Anomalously small magnetic relaxation rate of Ca10(Pt3As8)(Fe2−x Pt x As2)5 superconductor

Abstract

Abstract Large critical current density and low magnetic relaxation are the main challenges for practical applications of high-temperature superconductors (HTSs). Magnetic relaxation refers to the decay of superconducting current density caused by thermal activation and/or quantum fluctuations. This process involves the motion of vortices, particularly vortex creep, which leads to energy dissipation. HTSs typically exhibit strong superconducting fluctuations and magnetic relaxation due to their short coherence length and large anisotropy. These characteristics are usually manifested by the large Ginzburg number Gi and high magnetic relaxation rate S. The correlation between the relaxation rate S and Gi is informative to understand the interplay between vortex dynamics and relevant parameters. Recently, Eley et al (2017 Nat. Mater. 16 409) proposed that almost all the HTSs follow a universal lower limit S∼ Gi 1/2(T/T c), providing new clues to design HTSs with small relaxation rate and evaluate their application potential.
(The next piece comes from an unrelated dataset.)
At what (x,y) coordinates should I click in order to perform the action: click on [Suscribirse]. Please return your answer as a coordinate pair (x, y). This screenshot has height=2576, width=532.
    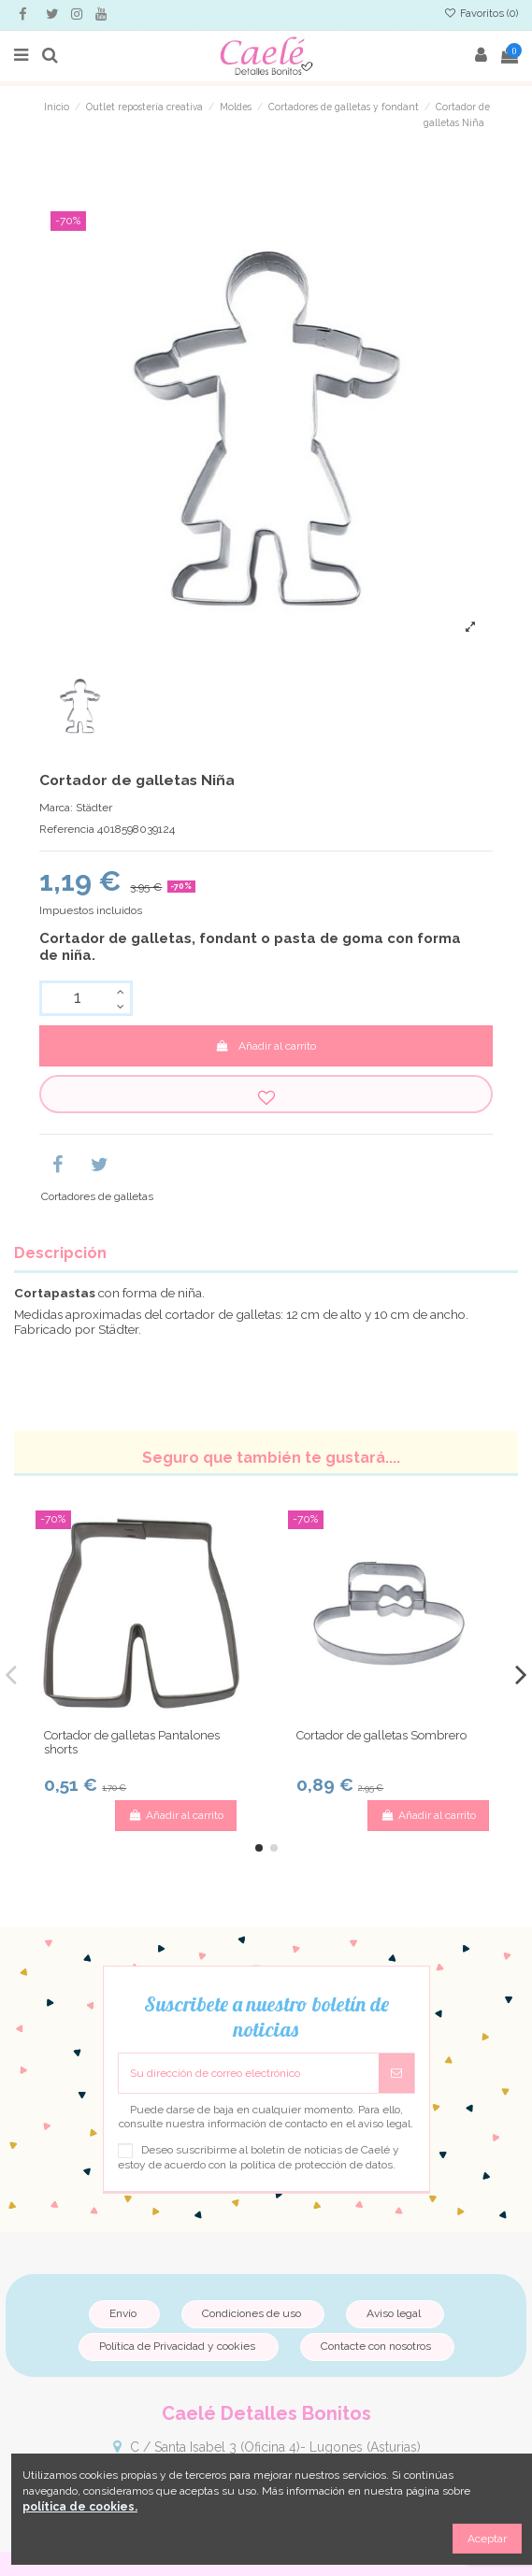
    Looking at the image, I should click on (396, 2073).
Here, we systematically studied the vortex dynamics in the Ca10(Pt3As8)(Fe2−x Pt x As2)5 superconductor with a large Gi∼ 0.16. Strikingly, this material exhibits a small relaxation rate (S ∼0.02 at T c/4 under 1 T), approaching the proposed lower limit of S∼ Gi 1/2(T/T c). We propose that such a small value of S in Ca10(Pt3As8)(Fe2−x Pt x As2)5 may originate from its unique structure with metallic skutterudite blocking layers. Our results suggest a promising new avenue for the search and design of HTSs with low magnetic relaxation.